The 50mm f/1.4 is sharper across all apertures; the two lenses are probably closest in sharpness at the 24-70's max of f/2.8, but by f/4 the 50mm f/1.4 is clearly in the lead. To further cement things, the light falloff of the 50mm f/1.4 is also clearly superior to the 24-70 f/2.8L, most visibly at larger apertures. Depending on your camera, this second item may not be a big issue; when EF-series lenses are used on APS-C sized sensors the pictures benefit from a reduced light falloff due to less of the image hitting the lens being captured by the sensor (the infamous "crop factor").
Link to 50mm f/1.4 to 24-70mm f/2.8L comparison: http://www.the-digital-picture.com/Reviews/ISO-12233-Sample-Crops.aspx?Lens=101&Camera=453&Sample=0&FLI=3&API=0&LensComp=115&CameraComp=453&SampleComp=0&FLIComp=0&APIComp=4 (copy both lines of the address into your browser)
So, that's the f/1.4, what about its little sibling, the 50mm f/1.8 II? The L glass does better against the "nifty fifty", but still loses in sharpness from f/4 through f/5.6; at f/2.8 and from f/8 to f/11 the two are about equal. The 50mm again benefits from reduced light falloff, but not as dramatically as the f/1.4.
It really shouldn't be surprising that even L-series zooms can't stand up to prime lenses under certain conditions. Even the 50mm f/1.8 II, currently selling for barely $100, can get away with such prices because 1) the lens makes considerable sacrifices elsewhere (build quality, AF motor, lack of full-time manual focus, etc) 2) 50mm primes, in particular, were once the standard lens and so have had more research & development than just about any other fixed focal length and 3) it's vastly, vastly easier to design a fixed focal length prime lens than to make a complicated zoom, especially a fixed-aperture zoom, and a high-quality one at that, which the 24-70mm f/2.8L is. That's why the 24-70mm f/2.8L is currently $1350, the 50mm f/1.4 goes for $350 and the f/1.8 II for only $100. You get what you pay for. There are other things the L-series lens likely does better, such as color saturation and vividness; I haven't seen any website providing such comparisons online, and you asked specifically about sharpness, anyway.
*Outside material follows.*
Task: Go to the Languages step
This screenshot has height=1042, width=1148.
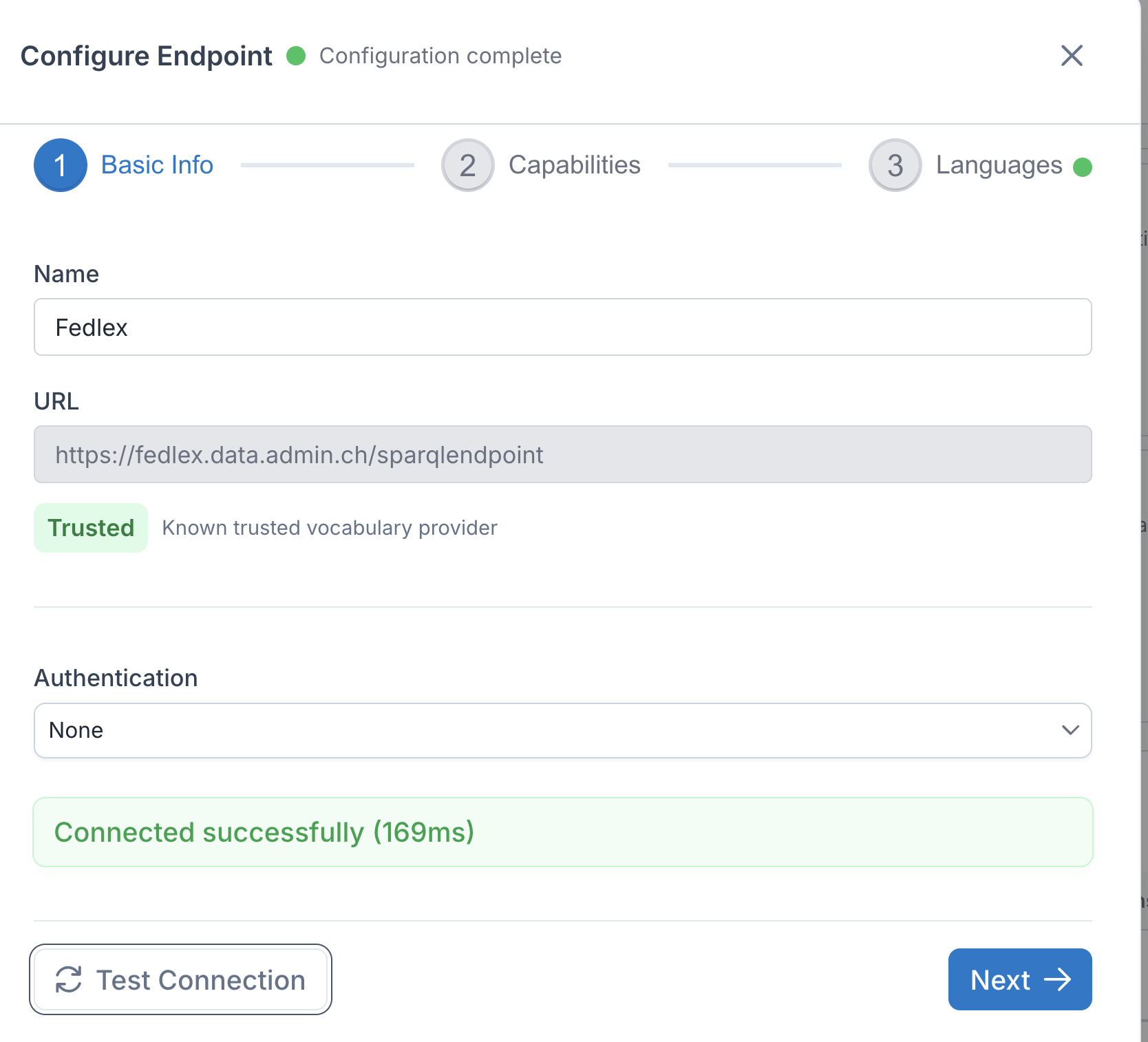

Think of it this way: zooms, even L-series, are by nature jacks-of-all-trades. The really expensive ones are really, really good. But they still have to make compromises in order to get the best image quality across the range of the zoom. The primes, meanwhile, are single-purpose lenses, so even the cheap ones can equal the performance of a zoom set to its focal length, while the mid-price ones can easily surpass it.